Task brief: Answer with the exact lines of the following material from the one containing "The width and height of the screenshot is (981, 749)." through the one containing "Given: Open the attached", both end lines included.

Provided information:
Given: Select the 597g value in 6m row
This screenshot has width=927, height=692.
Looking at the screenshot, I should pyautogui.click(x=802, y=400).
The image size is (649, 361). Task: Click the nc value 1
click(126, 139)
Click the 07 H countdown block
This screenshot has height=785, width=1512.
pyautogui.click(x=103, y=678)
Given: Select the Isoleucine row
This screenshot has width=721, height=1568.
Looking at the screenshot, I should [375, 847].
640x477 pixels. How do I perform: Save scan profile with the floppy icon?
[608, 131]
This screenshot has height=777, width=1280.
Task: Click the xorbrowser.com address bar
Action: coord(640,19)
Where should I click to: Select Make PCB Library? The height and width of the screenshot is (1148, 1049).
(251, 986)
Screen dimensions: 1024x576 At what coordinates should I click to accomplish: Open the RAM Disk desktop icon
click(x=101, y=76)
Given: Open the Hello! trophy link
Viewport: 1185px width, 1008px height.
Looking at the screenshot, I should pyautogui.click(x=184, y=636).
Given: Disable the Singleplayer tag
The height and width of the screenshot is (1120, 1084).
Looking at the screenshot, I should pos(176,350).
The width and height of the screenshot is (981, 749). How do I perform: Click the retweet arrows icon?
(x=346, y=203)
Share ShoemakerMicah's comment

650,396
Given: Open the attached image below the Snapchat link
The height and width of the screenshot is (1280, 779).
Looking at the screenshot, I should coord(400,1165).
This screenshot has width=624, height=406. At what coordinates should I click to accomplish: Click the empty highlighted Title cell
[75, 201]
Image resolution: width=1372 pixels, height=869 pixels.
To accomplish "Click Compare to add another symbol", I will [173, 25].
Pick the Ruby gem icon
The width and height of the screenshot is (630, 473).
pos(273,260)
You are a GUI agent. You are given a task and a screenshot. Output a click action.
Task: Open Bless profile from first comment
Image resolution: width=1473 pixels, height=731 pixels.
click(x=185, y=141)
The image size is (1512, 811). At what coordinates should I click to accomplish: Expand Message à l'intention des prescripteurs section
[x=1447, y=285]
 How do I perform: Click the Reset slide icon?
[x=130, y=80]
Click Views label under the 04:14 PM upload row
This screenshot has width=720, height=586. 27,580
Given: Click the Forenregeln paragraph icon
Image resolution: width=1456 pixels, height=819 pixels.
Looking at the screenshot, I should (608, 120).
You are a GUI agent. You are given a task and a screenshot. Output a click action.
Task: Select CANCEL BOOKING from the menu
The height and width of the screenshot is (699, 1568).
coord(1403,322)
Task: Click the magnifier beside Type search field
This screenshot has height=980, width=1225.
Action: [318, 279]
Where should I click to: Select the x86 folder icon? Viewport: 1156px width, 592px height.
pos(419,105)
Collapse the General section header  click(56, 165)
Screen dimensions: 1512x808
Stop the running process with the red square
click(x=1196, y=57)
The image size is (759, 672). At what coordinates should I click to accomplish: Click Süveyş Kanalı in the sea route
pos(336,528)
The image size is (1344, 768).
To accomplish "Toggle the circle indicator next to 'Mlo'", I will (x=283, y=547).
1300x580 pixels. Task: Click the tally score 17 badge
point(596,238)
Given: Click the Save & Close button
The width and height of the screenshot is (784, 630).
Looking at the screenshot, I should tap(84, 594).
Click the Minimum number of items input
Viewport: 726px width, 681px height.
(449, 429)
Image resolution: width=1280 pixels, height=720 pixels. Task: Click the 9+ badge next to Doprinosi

Problem solution:
The width and height of the screenshot is (981, 749). How do I perform: Click the retweet arrows icon?
(x=346, y=203)
Share ShoemakerMicah's comment

650,396
Given: Open the attached image below the Snapchat link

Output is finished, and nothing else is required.